Wi-Fi generations rely on new hardware, not just software updates, so you’ll need to buy new phones, laptops, and so on to get the new version of Wi-Fi. new devices will start coming with Wi-Fi 6 by default. As you replace your phone, laptop, and game consoles over the next five years, you’ll bring home new ones that include the latest version of Wi-Fi. There is one thing you will have to make a point of going out and buying: a new router. If your router doesn’t support Wi-Fi 6, then you won’t see any benefits, no matter how many Wi-Fi 6 devices you have. (You may however see a benefit, though, connecting Wi-Fi 5 gadgets to a Wi-Fi 6 router, because the router may then be capable of communicating with more devices at once.)

A new security protocol called WPA3. WPA3 makes it harder for hackers to crack passwords. For a Wi-Fi 6 device to receive certification from the Wi-Fi Alliance, WPA3 is required. (so be aware that it may not be included in uncertified devices.)

So where does 5G fit in ?
5G is the umbrella term for the fifth generation of mobile network technology, and it encompasses a lot of different elements. Cellular, or mobile networks, rely on licensed spectrum bands, auctioned off to the highest bidder. Carriers, like Verizon or AT&T, pay to use those bands. To roll out coverage they build a network of connected base stations capable of sending out a strong enough signal that it can serve multiple people (thousands in urban areas) at once. To recoup their investment, we pay them subscriptions.

Wi-Fi relies on unlicensed spectrum which is free to use, but the signal is relatively weak. We pay an Internet Service Provider (ISP) to deliver the internet to our door and then use a router to fill our house with Wi-Fi. We the same frequency band as our neighbors and that is a problem, when you live in a very densely populated area. The two frequencies that Wi-Fi uses are 2.4Ghz and 5Ghz. The 2.4Ghz has a lower potential top speed but it penetrates better, so it has a longer range than 5Ghz.

(Note that that 5Ghz Wi-Fi has absolutely nothing to do with 5G mobile networks.)

- **Exercises to complete**:
A: Decide whether each statement agrees with the Wi-Fi passage, answering yes or no and quoting the words that settle it: (i) A Wi-Fi 6 device needs WPA3 to be certified by the Wi-Fi Alliance. (ii) Wi-Fi on 5Ghz reaches farther than Wi-Fi on 2.4Ghz. (iii) Wi-Fi uses licensed spectrum that is auctioned to the highest bidder.
B: Output the part of the Wi-Fi passage starting with "A new security" and going on through "5G fit in ?".
C: According to the Wi-Fi passage, what is the one thing you will have to make a point of going out and buying?
Rely only on the Wi-Fi passage above.

- **Dataset excerpts**:
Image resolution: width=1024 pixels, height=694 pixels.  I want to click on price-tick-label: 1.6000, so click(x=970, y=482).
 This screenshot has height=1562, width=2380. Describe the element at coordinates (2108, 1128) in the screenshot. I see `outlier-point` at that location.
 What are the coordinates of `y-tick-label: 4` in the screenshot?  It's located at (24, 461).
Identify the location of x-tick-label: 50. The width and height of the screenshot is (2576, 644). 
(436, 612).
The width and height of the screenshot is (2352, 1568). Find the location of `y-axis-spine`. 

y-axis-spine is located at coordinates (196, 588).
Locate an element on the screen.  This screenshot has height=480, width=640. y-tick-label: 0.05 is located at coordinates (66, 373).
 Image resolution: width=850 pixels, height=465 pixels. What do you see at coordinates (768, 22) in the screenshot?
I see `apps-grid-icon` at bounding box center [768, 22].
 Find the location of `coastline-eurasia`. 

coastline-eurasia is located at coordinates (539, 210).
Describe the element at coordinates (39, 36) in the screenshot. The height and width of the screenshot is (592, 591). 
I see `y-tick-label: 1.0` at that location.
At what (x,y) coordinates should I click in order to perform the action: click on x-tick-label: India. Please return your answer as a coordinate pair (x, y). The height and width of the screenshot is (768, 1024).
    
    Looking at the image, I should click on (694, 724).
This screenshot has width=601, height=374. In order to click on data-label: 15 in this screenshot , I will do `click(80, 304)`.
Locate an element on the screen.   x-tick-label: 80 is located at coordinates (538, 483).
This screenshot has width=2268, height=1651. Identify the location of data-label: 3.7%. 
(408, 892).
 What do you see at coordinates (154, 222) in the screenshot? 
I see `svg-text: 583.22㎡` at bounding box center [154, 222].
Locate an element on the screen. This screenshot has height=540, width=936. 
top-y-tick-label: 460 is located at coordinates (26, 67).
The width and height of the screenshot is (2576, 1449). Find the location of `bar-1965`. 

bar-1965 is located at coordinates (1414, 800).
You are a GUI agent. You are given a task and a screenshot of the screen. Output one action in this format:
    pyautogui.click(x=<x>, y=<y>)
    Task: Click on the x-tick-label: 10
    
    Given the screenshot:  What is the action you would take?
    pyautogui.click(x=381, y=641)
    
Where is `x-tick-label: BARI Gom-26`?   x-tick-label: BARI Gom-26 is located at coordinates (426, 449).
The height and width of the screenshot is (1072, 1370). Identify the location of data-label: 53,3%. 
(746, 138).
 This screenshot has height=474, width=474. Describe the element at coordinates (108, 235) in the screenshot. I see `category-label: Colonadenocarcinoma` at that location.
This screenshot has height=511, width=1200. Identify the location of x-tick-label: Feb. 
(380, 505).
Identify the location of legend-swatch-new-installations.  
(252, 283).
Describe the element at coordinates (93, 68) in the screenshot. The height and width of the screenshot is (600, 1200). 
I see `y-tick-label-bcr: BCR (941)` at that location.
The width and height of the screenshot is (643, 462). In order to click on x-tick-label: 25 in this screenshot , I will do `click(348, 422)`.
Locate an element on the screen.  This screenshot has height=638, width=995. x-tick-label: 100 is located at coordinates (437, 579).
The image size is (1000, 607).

- **Responses**:
A:
(i) Yes: "For a Wi-Fi 6 device to receive certification from the Wi-Fi Alliance, WPA3 is required."
(ii) No: "The 2.4Ghz has a lower potential top speed but it penetrates better, so it has a longer range than 5Ghz."
(iii) No: "Wi-Fi relies on unlicensed spectrum which is free to use"

B:
A new security protocol called WPA3. WPA3 makes it harder for hackers to crack passwords. For a Wi-Fi 6 device to receive certification from the Wi-Fi Alliance, WPA3 is required. (so be aware that it may not be included in uncertified devices.)

So where does 5G fit in ?

C: A new router.